What the task asks:
The answer is the complete listing below, written out again exactly.

Material shown:

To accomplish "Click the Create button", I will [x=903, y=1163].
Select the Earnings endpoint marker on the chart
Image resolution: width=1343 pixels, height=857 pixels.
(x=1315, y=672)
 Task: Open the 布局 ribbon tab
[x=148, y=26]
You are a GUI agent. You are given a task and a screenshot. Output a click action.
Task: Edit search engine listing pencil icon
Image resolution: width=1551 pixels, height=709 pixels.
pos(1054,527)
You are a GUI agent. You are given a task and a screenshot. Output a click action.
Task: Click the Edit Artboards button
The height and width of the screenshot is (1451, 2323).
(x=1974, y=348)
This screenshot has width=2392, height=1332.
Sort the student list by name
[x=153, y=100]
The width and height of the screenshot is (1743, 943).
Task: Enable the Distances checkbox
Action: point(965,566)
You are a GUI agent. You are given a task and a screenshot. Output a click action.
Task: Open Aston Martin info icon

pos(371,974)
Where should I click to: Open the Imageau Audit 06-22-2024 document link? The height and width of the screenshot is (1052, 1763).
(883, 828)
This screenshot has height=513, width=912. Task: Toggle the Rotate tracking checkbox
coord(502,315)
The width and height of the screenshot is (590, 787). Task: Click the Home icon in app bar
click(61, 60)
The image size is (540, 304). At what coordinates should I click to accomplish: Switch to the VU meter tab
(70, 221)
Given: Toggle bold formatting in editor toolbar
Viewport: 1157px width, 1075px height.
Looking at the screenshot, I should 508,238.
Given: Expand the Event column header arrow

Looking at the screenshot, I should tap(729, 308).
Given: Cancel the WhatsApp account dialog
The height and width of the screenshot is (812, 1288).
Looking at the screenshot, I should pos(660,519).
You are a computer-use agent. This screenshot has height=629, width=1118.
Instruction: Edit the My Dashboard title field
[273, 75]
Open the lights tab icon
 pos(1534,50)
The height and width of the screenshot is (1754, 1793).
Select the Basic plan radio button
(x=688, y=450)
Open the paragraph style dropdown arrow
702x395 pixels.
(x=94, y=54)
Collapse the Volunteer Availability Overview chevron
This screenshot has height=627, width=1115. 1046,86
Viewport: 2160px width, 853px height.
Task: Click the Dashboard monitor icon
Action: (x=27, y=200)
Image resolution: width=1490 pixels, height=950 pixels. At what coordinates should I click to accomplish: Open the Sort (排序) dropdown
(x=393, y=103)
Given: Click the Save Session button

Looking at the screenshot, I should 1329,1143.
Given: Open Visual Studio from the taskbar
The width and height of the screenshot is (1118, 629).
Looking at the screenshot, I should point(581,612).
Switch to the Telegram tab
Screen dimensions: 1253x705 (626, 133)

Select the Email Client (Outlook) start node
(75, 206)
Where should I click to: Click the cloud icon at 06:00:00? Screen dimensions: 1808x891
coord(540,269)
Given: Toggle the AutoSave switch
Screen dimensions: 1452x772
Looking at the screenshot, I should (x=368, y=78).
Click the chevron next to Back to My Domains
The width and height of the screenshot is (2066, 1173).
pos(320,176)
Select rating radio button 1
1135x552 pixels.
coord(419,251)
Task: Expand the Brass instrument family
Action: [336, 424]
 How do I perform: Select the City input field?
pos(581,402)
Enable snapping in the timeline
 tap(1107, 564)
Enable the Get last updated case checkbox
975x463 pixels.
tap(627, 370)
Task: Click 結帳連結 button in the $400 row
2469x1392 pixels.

Solution below:
To accomplish "Click the Create button", I will [x=903, y=1163].
Select the Earnings endpoint marker on the chart
Image resolution: width=1343 pixels, height=857 pixels.
(x=1315, y=672)
 Task: Open the 布局 ribbon tab
[x=148, y=26]
You are a GUI agent. You are given a task and a screenshot. Output a click action.
Task: Edit search engine listing pencil icon
Image resolution: width=1551 pixels, height=709 pixels.
pos(1054,527)
You are a GUI agent. You are given a task and a screenshot. Output a click action.
Task: Click the Edit Artboards button
The height and width of the screenshot is (1451, 2323).
(x=1974, y=348)
This screenshot has width=2392, height=1332.
Sort the student list by name
[x=153, y=100]
The width and height of the screenshot is (1743, 943).
Task: Enable the Distances checkbox
Action: point(965,566)
You are a GUI agent. You are given a task and a screenshot. Output a click action.
Task: Open Aston Martin info icon

pos(371,974)
Where should I click to: Open the Imageau Audit 06-22-2024 document link? The height and width of the screenshot is (1052, 1763).
(883, 828)
This screenshot has height=513, width=912. Task: Toggle the Rotate tracking checkbox
coord(502,315)
The width and height of the screenshot is (590, 787). Task: Click the Home icon in app bar
click(61, 60)
The image size is (540, 304). At what coordinates should I click to accomplish: Switch to the VU meter tab
(70, 221)
Given: Toggle bold formatting in editor toolbar
Viewport: 1157px width, 1075px height.
Looking at the screenshot, I should 508,238.
Given: Expand the Event column header arrow

Looking at the screenshot, I should tap(729, 308).
Given: Cancel the WhatsApp account dialog
The height and width of the screenshot is (812, 1288).
Looking at the screenshot, I should pos(660,519).
You are a computer-use agent. This screenshot has height=629, width=1118.
Instruction: Edit the My Dashboard title field
[273, 75]
Open the lights tab icon
 pos(1534,50)
The height and width of the screenshot is (1754, 1793).
Select the Basic plan radio button
(x=688, y=450)
Open the paragraph style dropdown arrow
702x395 pixels.
(x=94, y=54)
Collapse the Volunteer Availability Overview chevron
This screenshot has height=627, width=1115. 1046,86
Viewport: 2160px width, 853px height.
Task: Click the Dashboard monitor icon
Action: (x=27, y=200)
Image resolution: width=1490 pixels, height=950 pixels. At what coordinates should I click to accomplish: Open the Sort (排序) dropdown
(x=393, y=103)
Given: Click the Save Session button

Looking at the screenshot, I should 1329,1143.
Given: Open Visual Studio from the taskbar
The width and height of the screenshot is (1118, 629).
Looking at the screenshot, I should point(581,612).
Switch to the Telegram tab
Screen dimensions: 1253x705 (626, 133)

Select the Email Client (Outlook) start node
(75, 206)
Where should I click to: Click the cloud icon at 06:00:00? Screen dimensions: 1808x891
coord(540,269)
Given: Toggle the AutoSave switch
Screen dimensions: 1452x772
Looking at the screenshot, I should (x=368, y=78).
Click the chevron next to Back to My Domains
The width and height of the screenshot is (2066, 1173).
pos(320,176)
Select rating radio button 1
1135x552 pixels.
coord(419,251)
Task: Expand the Brass instrument family
Action: [336, 424]
 How do I perform: Select the City input field?
pos(581,402)
Enable snapping in the timeline
 tap(1107, 564)
Enable the Get last updated case checkbox
975x463 pixels.
tap(627, 370)
Task: Click 結帳連結 button in the $400 row
2469x1392 pixels.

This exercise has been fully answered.